Mediation and other forms of non-adversarial dispute resolution have become increasingly popular.

The mediation process typically begins when one party proposes it as an option. From there both parties will agree upon a registered neutral, or mediator. The person is someone who has undergone a significant amount of training specifically aimed at assisting parties towards reaching a common ground. A good mediator helps focus both parties on their needs and interests, rather than on their rights and positions. A major benefit of mediation is if efforts prove unsuccessful, both parties still maintain their right to a hearing before the Board.   Mediation may also serve the additional point of unintentionally, and cheaply, aiding in the discovery process.

There are no “official rules” of mediation, but that doesn’t mean it’s the wild west of dispute resolution. After entering the room both parties usually sit opposite of each other with the mediator at the head of the table. The mediator will typically introduce both himself and each the parties. From this point the mediator will try to get conversation going by asking for the story of each side. It is important to remain cordial through this process. Even though you may want to reach across the table and give a claimant a strong dose of reality, it’s best to assume that this will happen during negotiations.

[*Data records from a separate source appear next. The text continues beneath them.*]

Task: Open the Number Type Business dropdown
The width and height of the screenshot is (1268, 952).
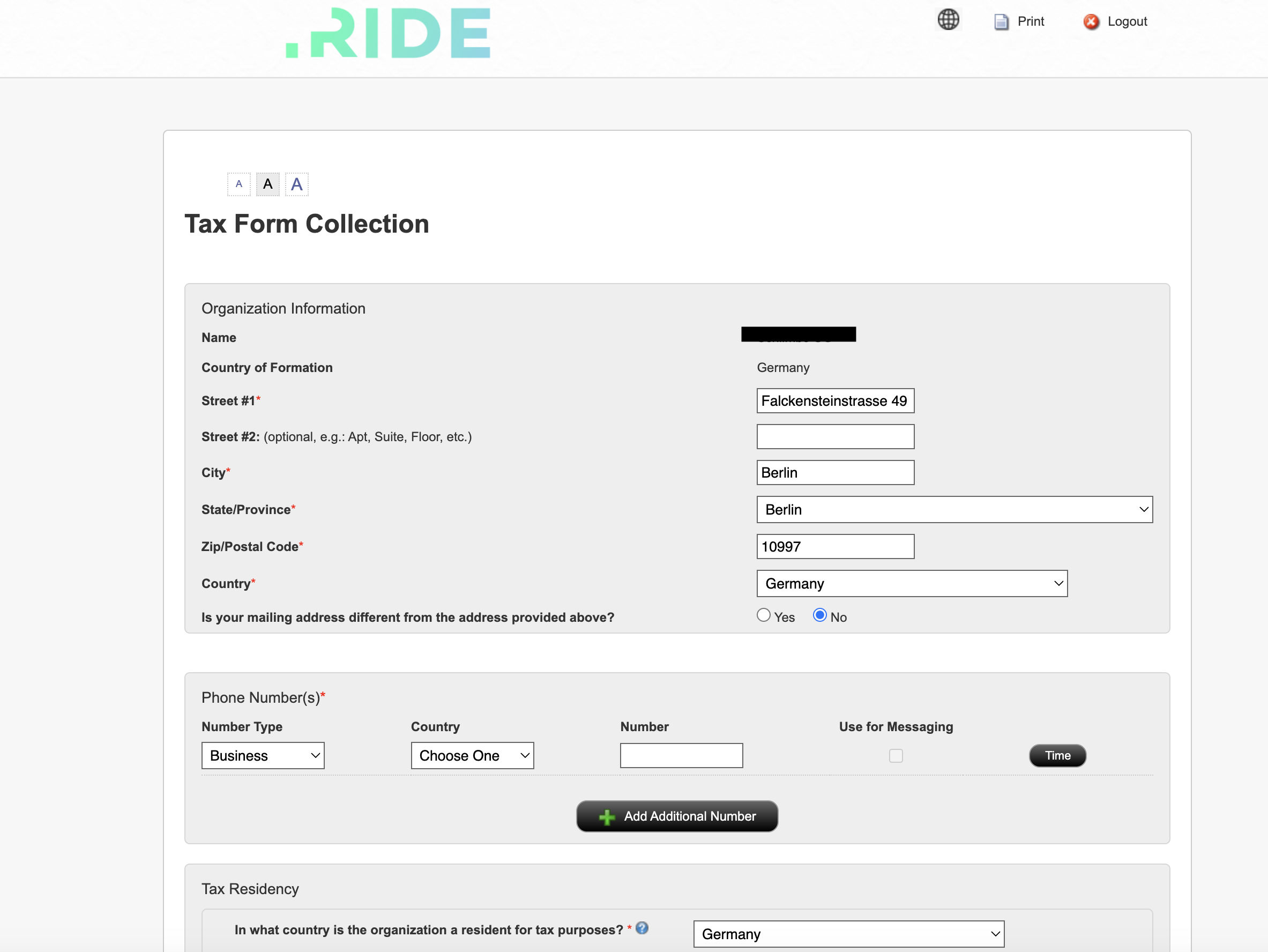Action: click(x=263, y=755)
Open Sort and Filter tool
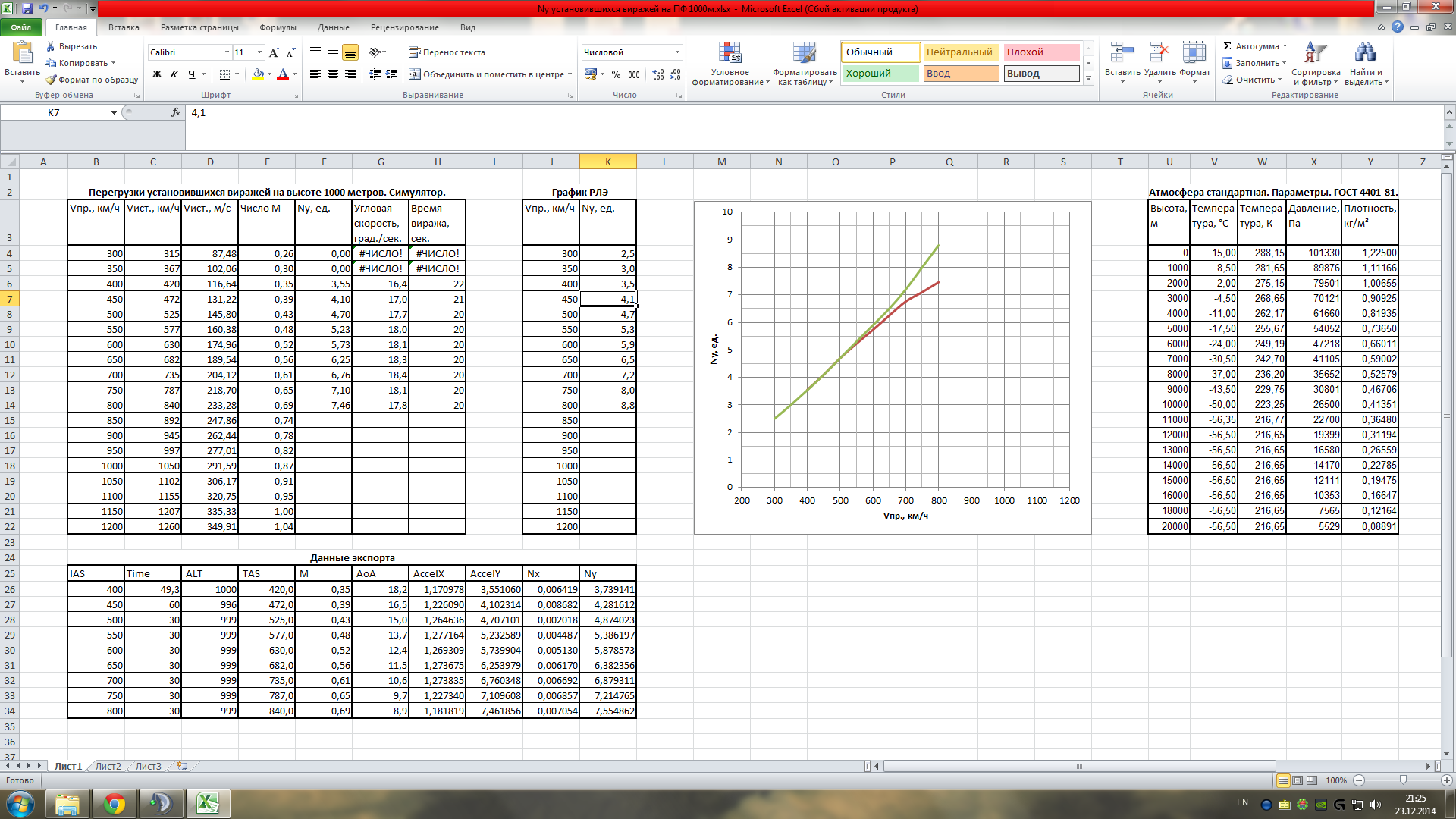The image size is (1456, 819). point(1316,64)
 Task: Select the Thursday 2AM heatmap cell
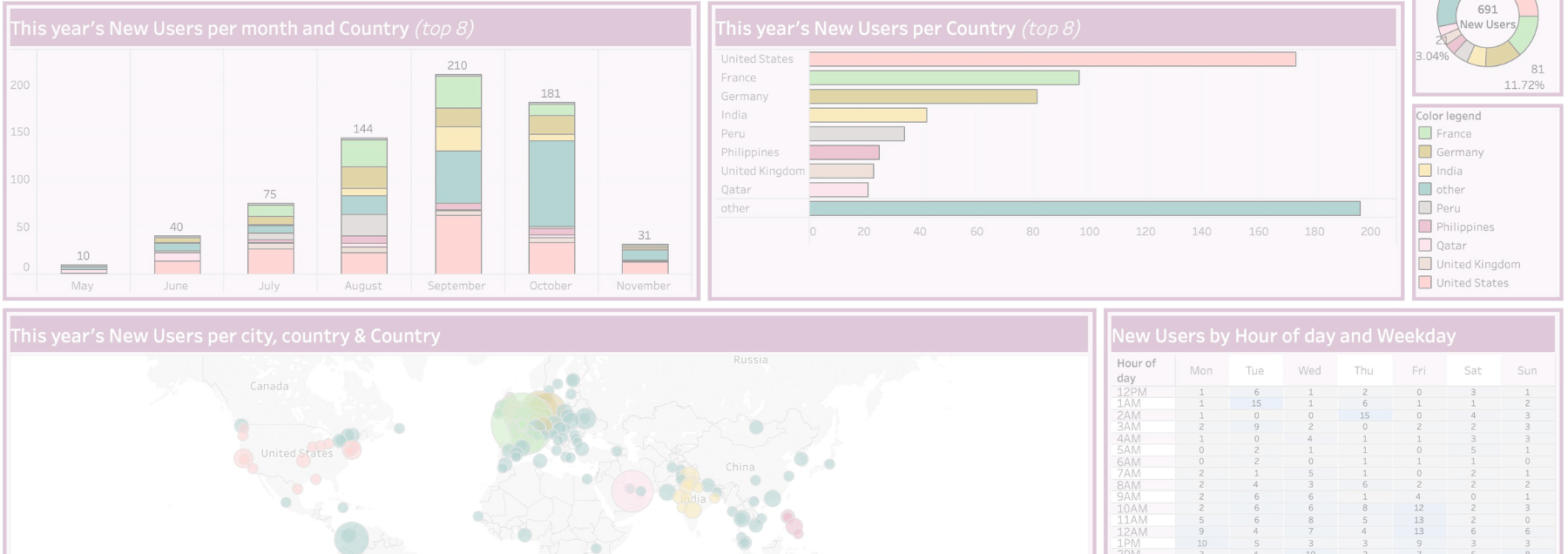[1364, 416]
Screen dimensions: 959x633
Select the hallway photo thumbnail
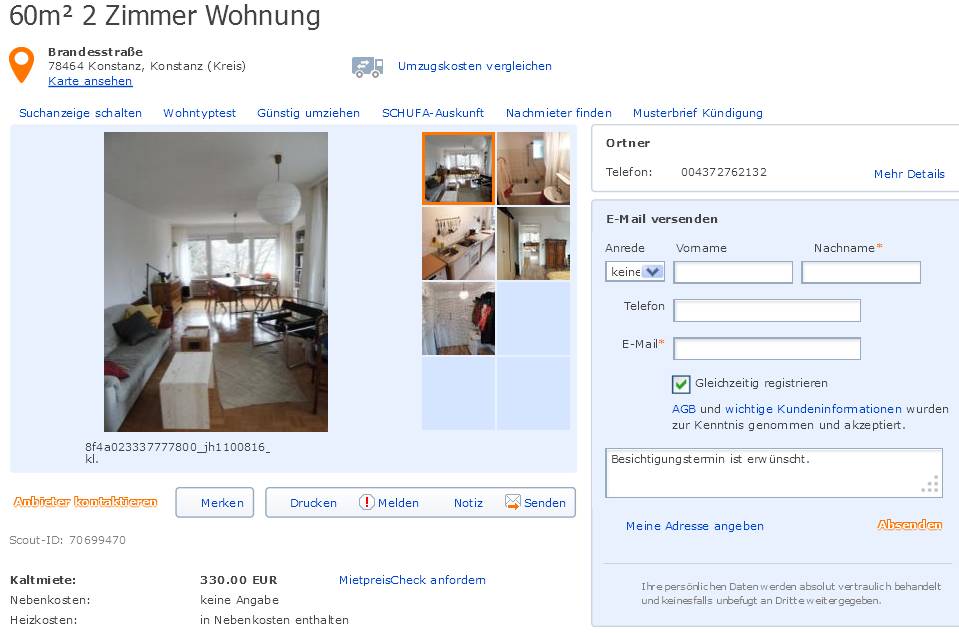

One of the best things you can do to prepare is to enter the room with a range of numbers for which you would be willing to settle. On one end, what is your maximum authority? On the other, what’s the smallest amount you think a claimant would reasonably go for? A reasonable offer in good faith can often get things moving and will let claimants know that your intention is to at least put something on the table. In fact, the vast majority of negotiations are settled squarely between the first reasonable numbers that each party gives.

It is important to remember that even an “unsuccessful” mediation can prove productive in the future. An “unsuccessful” mediation can serve the purpose of reigning in the unrealistic expectations of a wayward claimant. Think of it as a wake-up call.

That said, often mediation is successful. If a claim has gone on for far too long it can be an extremely effective way to quickly and inexpensively resolve your matter.